Wind Power and Water Power Collide in the Northwest
by Kim Murphy
Los Angeles Times, June 14, 2011
Wind farms are furious at the Bonneville Power Administration for making them cut electricity generation
because high flows on the Columbia River have led to extra hydropower.
Reporting from Rufus, Ore.-- The wide, green gorge where the majestic Columbia River begins its final push to the sea generates so many stiff breezes that windsurfers from around the world make their way to Hood River, not far from here, to ply their colorful sails atop the churning whitecaps.
Lately though, electricity, not recreation, has become the big-ticket wind client in the Columbia Gorge. Wind turbines have sprung up all over the blustery hilltops in eastern Washington and Oregon, an area soon to become home to the largest wind farm in the world, developed for customers of Southern California Edison. Indeed, half the massive new wind power generated in the Pacific Northwest goes down the grid to California.
For the last three weeks, however, many of the wind farms have been ordered to shut down their generation for several hours a day -- victims of an unusual surplus of hydroelectric power that has confounded regional electricity operators and infuriated renewable energy advocates who have worked so hard to develop the region's wind bonanza.
The problem is an unexpected collision between two of the Northwest's most treasured environmental assets, wind power and endangered salmon. Spring flows on the Columbia are so high that power system operators say they cannot dial back hydroelectric generators without harming the small juvenile fish now making their way down the river in their spring migration to the sea. With the turbines generating so much electricity, there is much less room on the grid for wind power.

# Stored records
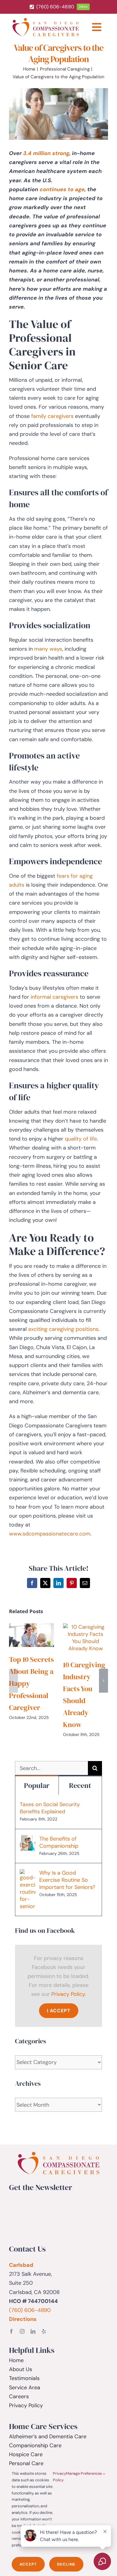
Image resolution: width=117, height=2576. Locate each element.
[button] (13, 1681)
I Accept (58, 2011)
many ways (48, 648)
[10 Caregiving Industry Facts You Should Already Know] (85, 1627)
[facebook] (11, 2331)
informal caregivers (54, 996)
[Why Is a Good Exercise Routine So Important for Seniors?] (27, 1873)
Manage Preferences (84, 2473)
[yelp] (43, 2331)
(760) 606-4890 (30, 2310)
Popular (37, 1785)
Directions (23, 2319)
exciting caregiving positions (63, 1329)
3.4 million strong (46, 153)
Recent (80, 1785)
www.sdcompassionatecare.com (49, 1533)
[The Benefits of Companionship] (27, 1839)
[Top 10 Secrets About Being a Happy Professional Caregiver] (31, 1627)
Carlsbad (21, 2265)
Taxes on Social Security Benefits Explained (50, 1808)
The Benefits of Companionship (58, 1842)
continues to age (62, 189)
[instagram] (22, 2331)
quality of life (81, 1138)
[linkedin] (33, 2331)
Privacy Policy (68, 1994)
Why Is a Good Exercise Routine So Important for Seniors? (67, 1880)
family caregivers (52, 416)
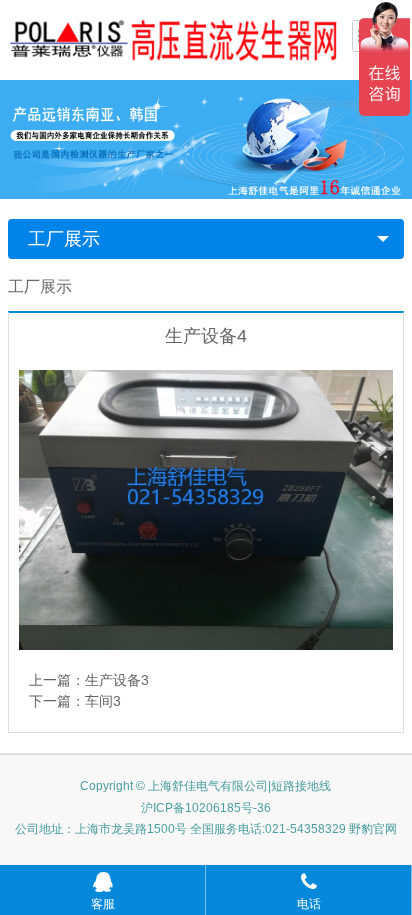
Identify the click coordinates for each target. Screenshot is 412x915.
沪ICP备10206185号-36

* * *

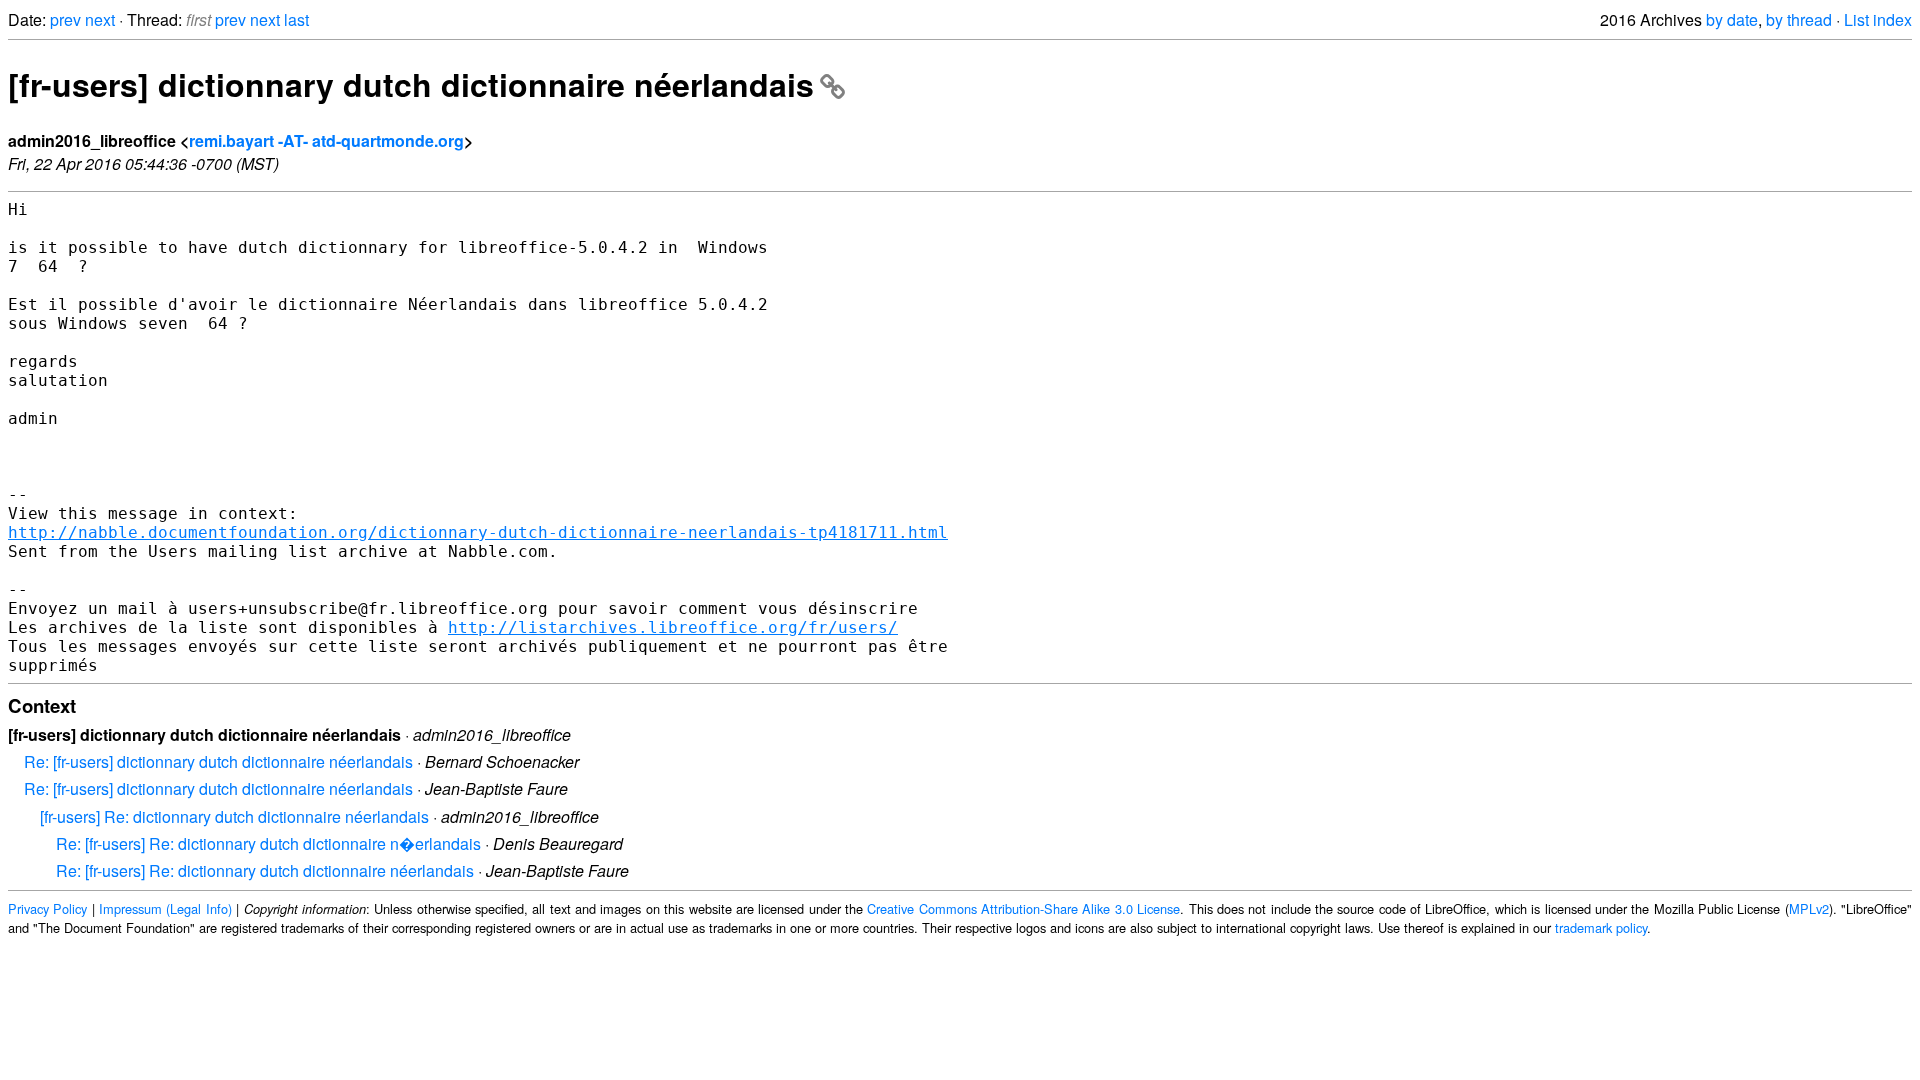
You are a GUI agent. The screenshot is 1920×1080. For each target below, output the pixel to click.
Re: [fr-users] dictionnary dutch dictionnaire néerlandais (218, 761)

# Instructions to follow
Change "juvenile" to "young" in the section of the article on wind and water power starting at "For the last" and ending at "for wind power.", then write out that section.

# Complete answer
For the last three weeks, however, many of the wind farms have been ordered to shut down their generation for several hours a day -- victims of an unusual surplus of hydroelectric power that has confounded regional electricity operators and infuriated renewable energy advocates who have worked so hard to develop the region's wind bonanza.
The problem is an unexpected collision between two of the Northwest's most treasured environmental assets, wind power and endangered salmon. Spring flows on the Columbia are so high that power system operators say they cannot dial back hydroelectric generators without harming the small young fish now making their way down the river in their spring migration to the sea. With the turbines generating so much electricity, there is much less room on the grid for wind power.